German zoologist, taxidermist and aviculturist (1883–1932)

Magdalena Heinroth née Wiebe (22 April 1883 - 15 August 1932) was a German ornithologist, aviculturist and taxidermist who studied numerous birds in captivity, raising them from chicks to adults. She was married to Oskar Heinroth.

== Biography ==
Magdalena was born in Berlin, daughter of Adolf Wiebe and a relative Helene (sharing the family name Wiebe) who came from families in the Prussian civil service. She took an early interest in animals on family visits to the zoo. At the age of 12 she had an ear injury and had to undergo an operation. She took a keen interest in anatomy, asking the surgeon many questions. Magdalena Heinroth was also influenced by a natural history teacher Seinig who showed her how to prepare skeleton specimens. She then set up a small personal museum and also learned illustration techniques from an experienced woman, professor Ewald.
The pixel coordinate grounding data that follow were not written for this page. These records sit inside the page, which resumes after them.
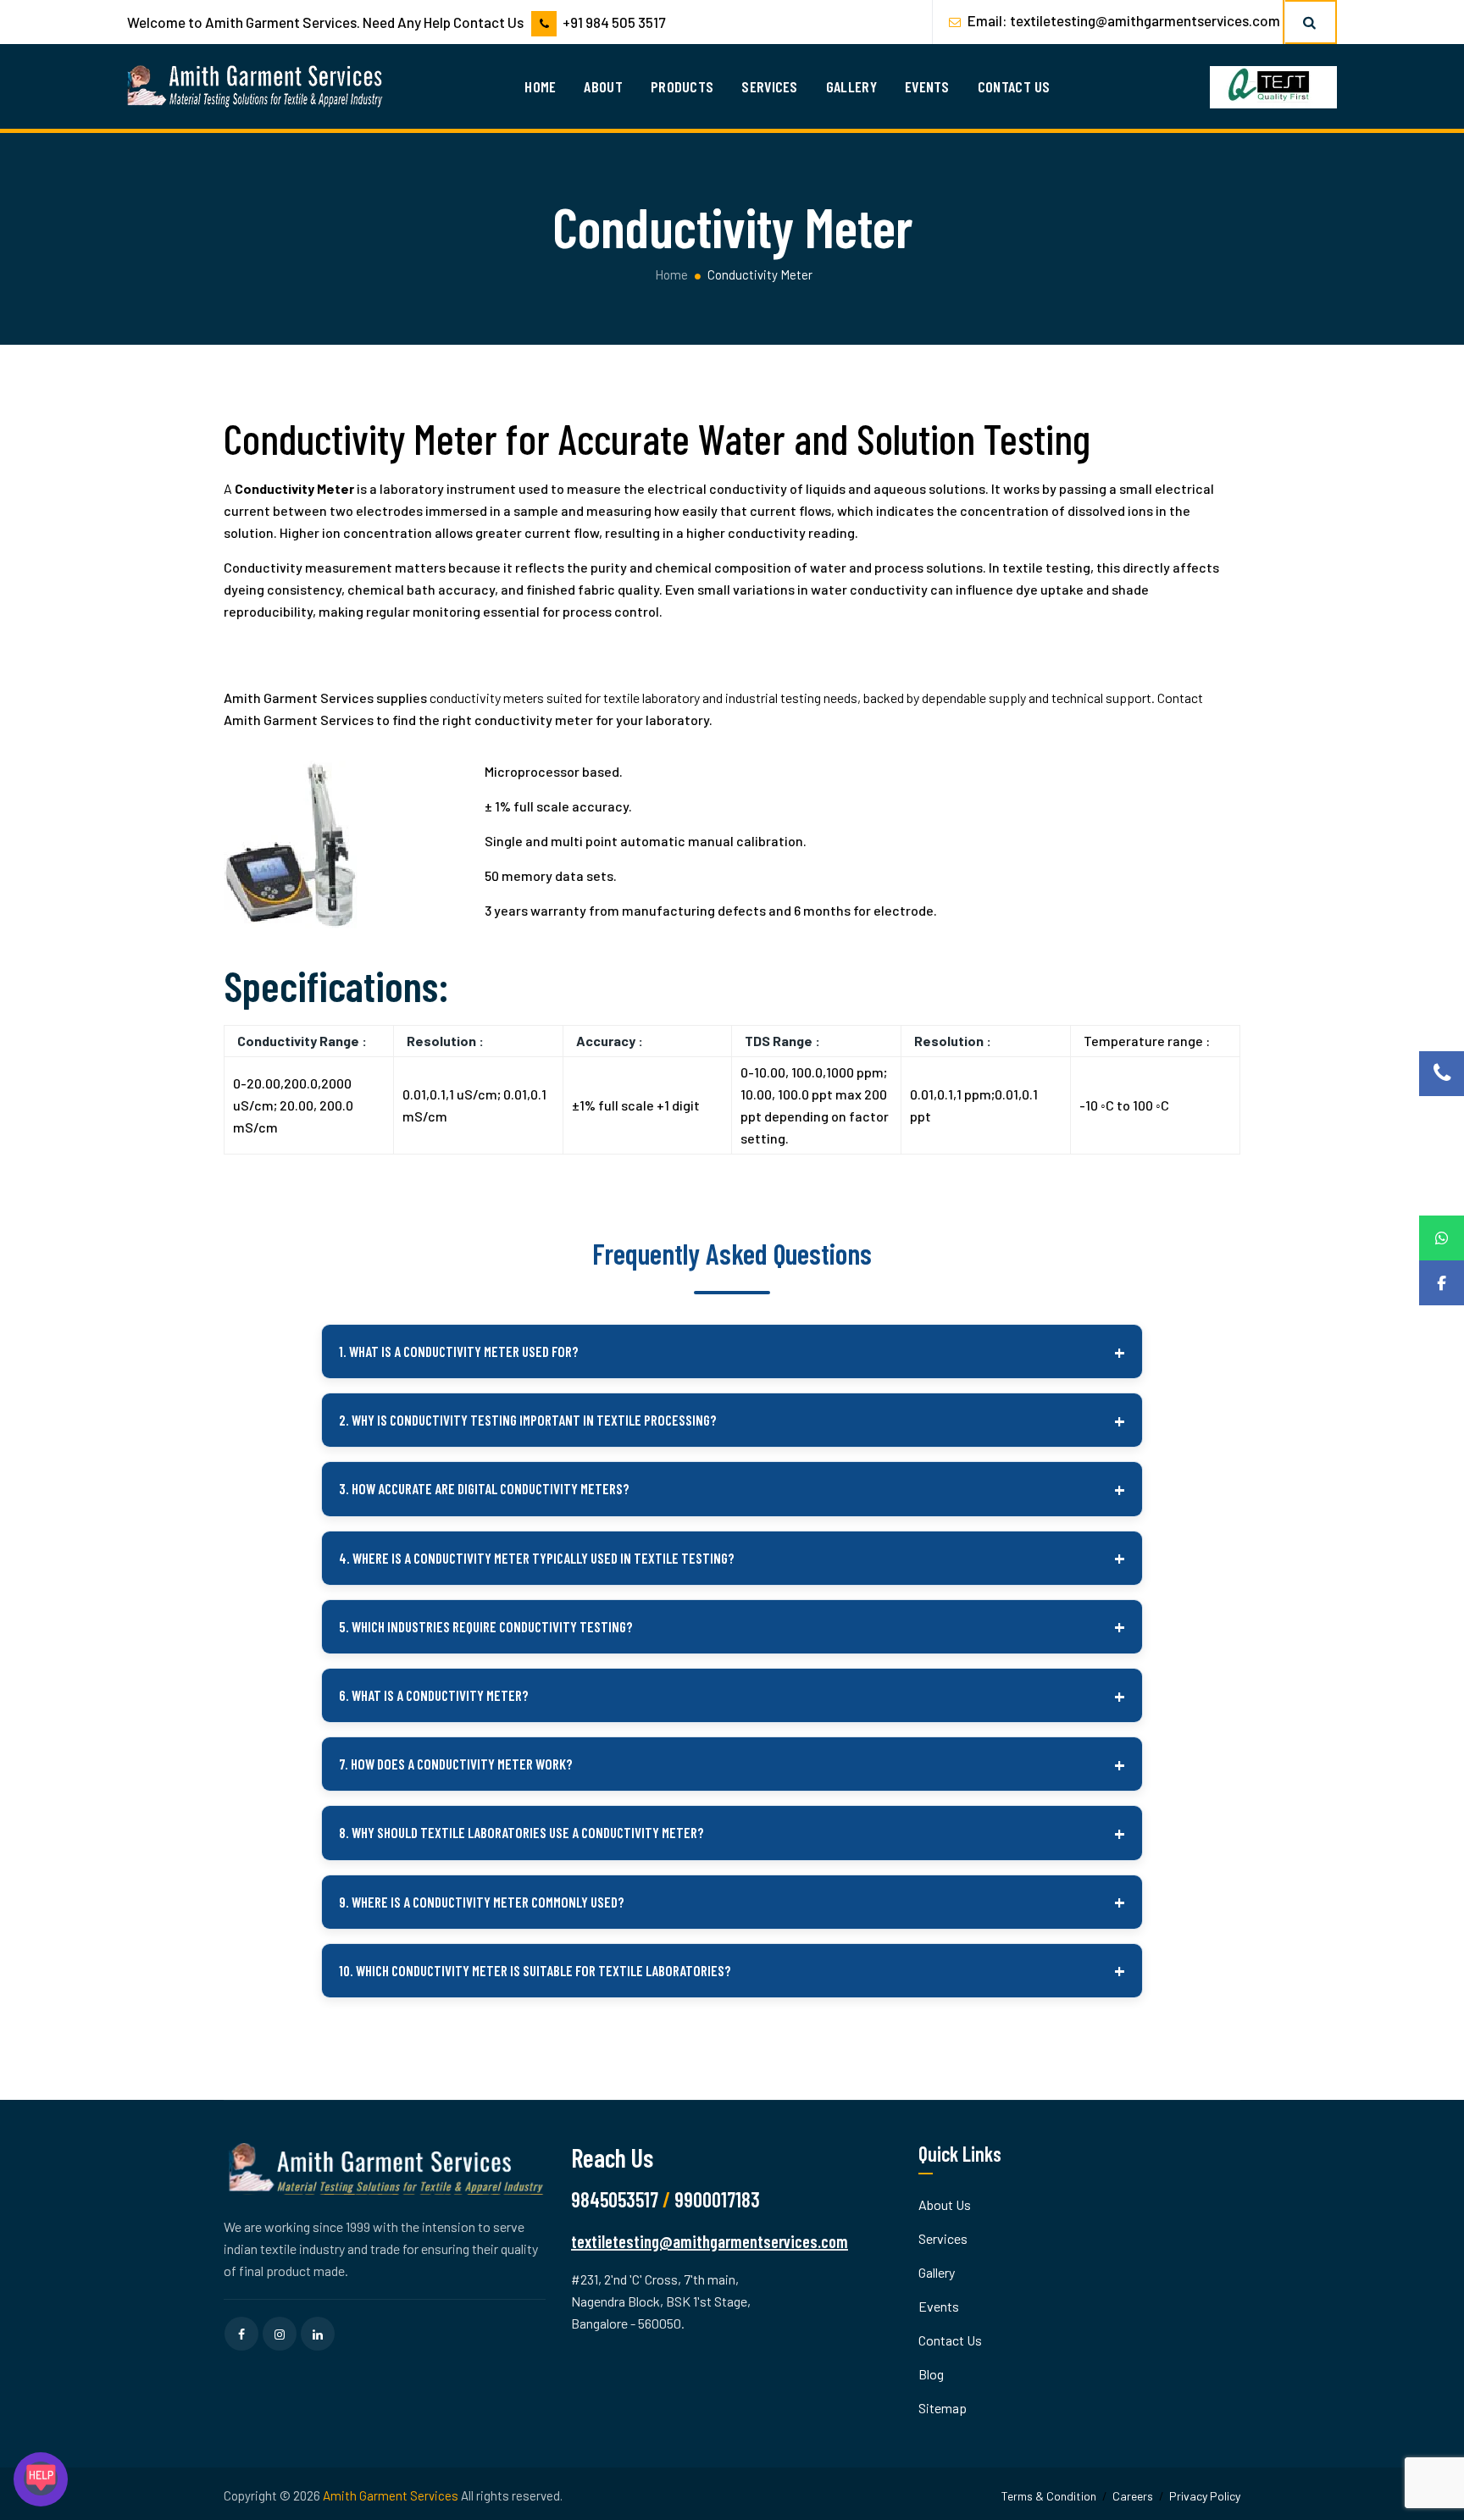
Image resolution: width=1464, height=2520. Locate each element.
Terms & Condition (1048, 2496)
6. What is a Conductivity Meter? (434, 1694)
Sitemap (942, 2408)
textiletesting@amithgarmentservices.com (1145, 20)
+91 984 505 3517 (614, 22)
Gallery (851, 86)
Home (540, 86)
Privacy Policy (1204, 2496)
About (603, 86)
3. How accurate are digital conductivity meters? (484, 1488)
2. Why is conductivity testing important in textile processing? (528, 1419)
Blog (931, 2374)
Along with her father, the sixteen year old Magdalena went to the Zoologisches Museum, today Museum für Naturkunde Berlin, and the curator Karl August Möbius who sent her to Oskar Heinroth, then a volunteer. She worked for a while in taxidermy under the preparator Richard Lemm and her works were made use of in the Die Vögel Mitteleuropas (1928-1933). In 1902 Heinroth got engaged with Magdalena with the gift of a blackcap (Sylvia atricapilla). The couple got married when Oskar Heinroth became assistant director at the Zoologischer Garten Berlin in 1904.

The couple worked together and travelled across Europe. Magdalena was fascinated by the possibility to fly and to have a view like a bird. She had different health problems and underwent a surgery for breast cancer. She died 1932 from complications probably arising from an abdominal surgery that she underwent in 1931.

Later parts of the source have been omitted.